* GIVEN PROBLEM A: Based on the update note about choosing e-tribe members, why did the author's original list leave out principles such as Expertise?

* PASSAGE PROVIDED:

──────────────────────────────

Update: I posted this to the SAP Mentor internal Facebook group asking for feedback. Matthias Steiner, Simon To and others missed some of the principles that are captured in the SAP Mentor Magic Foundation document: Expertise, Passion, Constructive Criticisms, Humbleness, Inclusion, Curiosity, Gratitude and of course Playfulness. I guess in my mind many of these fall into the category of Table Stakes. If you are not an expert in an area, you should get filtered out right away. Nevertheless I added some of them to the list with tips on how to ensure your candidates fulfill these criteria.

One goal of your E-Tribe is to capture and represent what is really going in in all aspects of your ecosystem. Using the following criteria when selecting your e-tribe members will help you create an environment of excellence. In that environment the high signal conversations develop between your product people and your tribe as well as with your executives.

──────────────────────────────

* GIVEN PROBLEM B: In the records, take the lines from the one with "Click the New" to the one with "tap(106, 31)" and write them out again, swapping "icon" for "button" and leaving everything else as it is.

* RAW RECORDS:

──────────────────────────────

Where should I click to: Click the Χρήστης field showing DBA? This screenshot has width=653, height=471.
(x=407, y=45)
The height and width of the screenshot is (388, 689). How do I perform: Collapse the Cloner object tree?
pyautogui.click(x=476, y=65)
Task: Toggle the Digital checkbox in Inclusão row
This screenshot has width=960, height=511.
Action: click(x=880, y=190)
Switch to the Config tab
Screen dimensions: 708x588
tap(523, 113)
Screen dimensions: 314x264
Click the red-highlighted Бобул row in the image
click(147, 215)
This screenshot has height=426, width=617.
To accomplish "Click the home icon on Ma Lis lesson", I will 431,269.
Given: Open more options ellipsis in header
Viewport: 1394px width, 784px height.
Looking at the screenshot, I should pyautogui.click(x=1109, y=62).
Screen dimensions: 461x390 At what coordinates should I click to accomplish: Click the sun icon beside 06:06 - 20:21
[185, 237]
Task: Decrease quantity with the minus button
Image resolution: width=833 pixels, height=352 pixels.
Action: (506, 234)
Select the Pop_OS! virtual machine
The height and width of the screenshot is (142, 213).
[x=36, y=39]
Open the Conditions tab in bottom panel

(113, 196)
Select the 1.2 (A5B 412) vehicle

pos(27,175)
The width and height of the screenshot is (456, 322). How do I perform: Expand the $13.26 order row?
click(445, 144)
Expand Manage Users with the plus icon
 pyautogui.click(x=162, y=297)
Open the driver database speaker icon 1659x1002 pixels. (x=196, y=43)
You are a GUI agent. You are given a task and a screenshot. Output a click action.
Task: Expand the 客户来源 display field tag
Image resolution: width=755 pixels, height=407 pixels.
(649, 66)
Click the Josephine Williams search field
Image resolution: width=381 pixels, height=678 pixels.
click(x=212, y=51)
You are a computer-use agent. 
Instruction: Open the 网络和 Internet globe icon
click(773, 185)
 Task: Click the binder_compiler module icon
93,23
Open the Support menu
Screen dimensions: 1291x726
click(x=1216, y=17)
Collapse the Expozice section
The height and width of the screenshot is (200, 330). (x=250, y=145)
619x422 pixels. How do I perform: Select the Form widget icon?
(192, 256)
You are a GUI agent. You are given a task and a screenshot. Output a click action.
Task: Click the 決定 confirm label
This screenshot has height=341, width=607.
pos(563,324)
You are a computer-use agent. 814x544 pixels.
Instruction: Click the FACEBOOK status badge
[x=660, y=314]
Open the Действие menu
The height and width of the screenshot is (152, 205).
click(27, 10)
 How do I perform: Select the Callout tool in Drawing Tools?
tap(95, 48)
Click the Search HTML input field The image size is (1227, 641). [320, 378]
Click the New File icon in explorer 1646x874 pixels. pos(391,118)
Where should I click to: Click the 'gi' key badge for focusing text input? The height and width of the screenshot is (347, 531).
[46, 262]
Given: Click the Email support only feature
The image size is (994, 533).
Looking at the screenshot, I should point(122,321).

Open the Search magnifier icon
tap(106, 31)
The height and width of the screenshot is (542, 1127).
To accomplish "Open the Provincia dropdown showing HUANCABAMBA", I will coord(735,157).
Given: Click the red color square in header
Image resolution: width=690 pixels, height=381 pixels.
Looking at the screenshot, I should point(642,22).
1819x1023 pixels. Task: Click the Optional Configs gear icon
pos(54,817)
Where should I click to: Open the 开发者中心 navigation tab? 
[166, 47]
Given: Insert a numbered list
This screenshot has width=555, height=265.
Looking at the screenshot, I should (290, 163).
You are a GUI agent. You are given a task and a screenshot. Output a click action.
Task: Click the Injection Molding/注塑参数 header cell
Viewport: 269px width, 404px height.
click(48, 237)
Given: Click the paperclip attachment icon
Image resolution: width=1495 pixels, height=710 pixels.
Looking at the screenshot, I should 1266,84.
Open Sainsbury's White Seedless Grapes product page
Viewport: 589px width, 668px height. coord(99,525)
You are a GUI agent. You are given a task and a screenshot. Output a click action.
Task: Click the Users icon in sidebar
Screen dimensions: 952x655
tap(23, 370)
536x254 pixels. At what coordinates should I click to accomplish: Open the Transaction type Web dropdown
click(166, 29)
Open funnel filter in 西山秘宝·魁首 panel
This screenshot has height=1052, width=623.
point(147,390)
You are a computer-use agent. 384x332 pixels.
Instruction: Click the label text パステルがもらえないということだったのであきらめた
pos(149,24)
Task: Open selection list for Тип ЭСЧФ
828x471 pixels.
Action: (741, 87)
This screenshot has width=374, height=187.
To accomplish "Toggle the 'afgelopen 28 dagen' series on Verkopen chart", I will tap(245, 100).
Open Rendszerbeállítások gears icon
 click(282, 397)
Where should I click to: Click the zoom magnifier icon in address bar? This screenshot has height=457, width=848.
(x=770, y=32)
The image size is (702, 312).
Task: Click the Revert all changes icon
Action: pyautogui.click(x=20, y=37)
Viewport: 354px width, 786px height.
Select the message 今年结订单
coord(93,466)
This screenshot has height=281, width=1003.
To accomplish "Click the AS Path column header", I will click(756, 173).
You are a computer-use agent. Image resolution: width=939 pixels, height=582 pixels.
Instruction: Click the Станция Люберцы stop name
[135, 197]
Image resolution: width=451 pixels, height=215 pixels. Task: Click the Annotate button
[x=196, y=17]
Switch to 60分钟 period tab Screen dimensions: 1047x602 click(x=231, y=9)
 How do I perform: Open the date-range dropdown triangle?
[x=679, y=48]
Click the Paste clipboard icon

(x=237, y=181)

──────────────────────────────

* RESULT A: The author regarded many of those principles as table stakes. Anyone who is not an expert in an area should be filtered out right away.

* RESULT B:
Click the New File button in explorer 1646x874 pixels. pos(391,118)
Where should I click to: Click the 'gi' key badge for focusing text input? The height and width of the screenshot is (347, 531).
[46, 262]
Given: Click the Email support only feature
The image size is (994, 533).
Looking at the screenshot, I should point(122,321).

Open the Search magnifier button
tap(106, 31)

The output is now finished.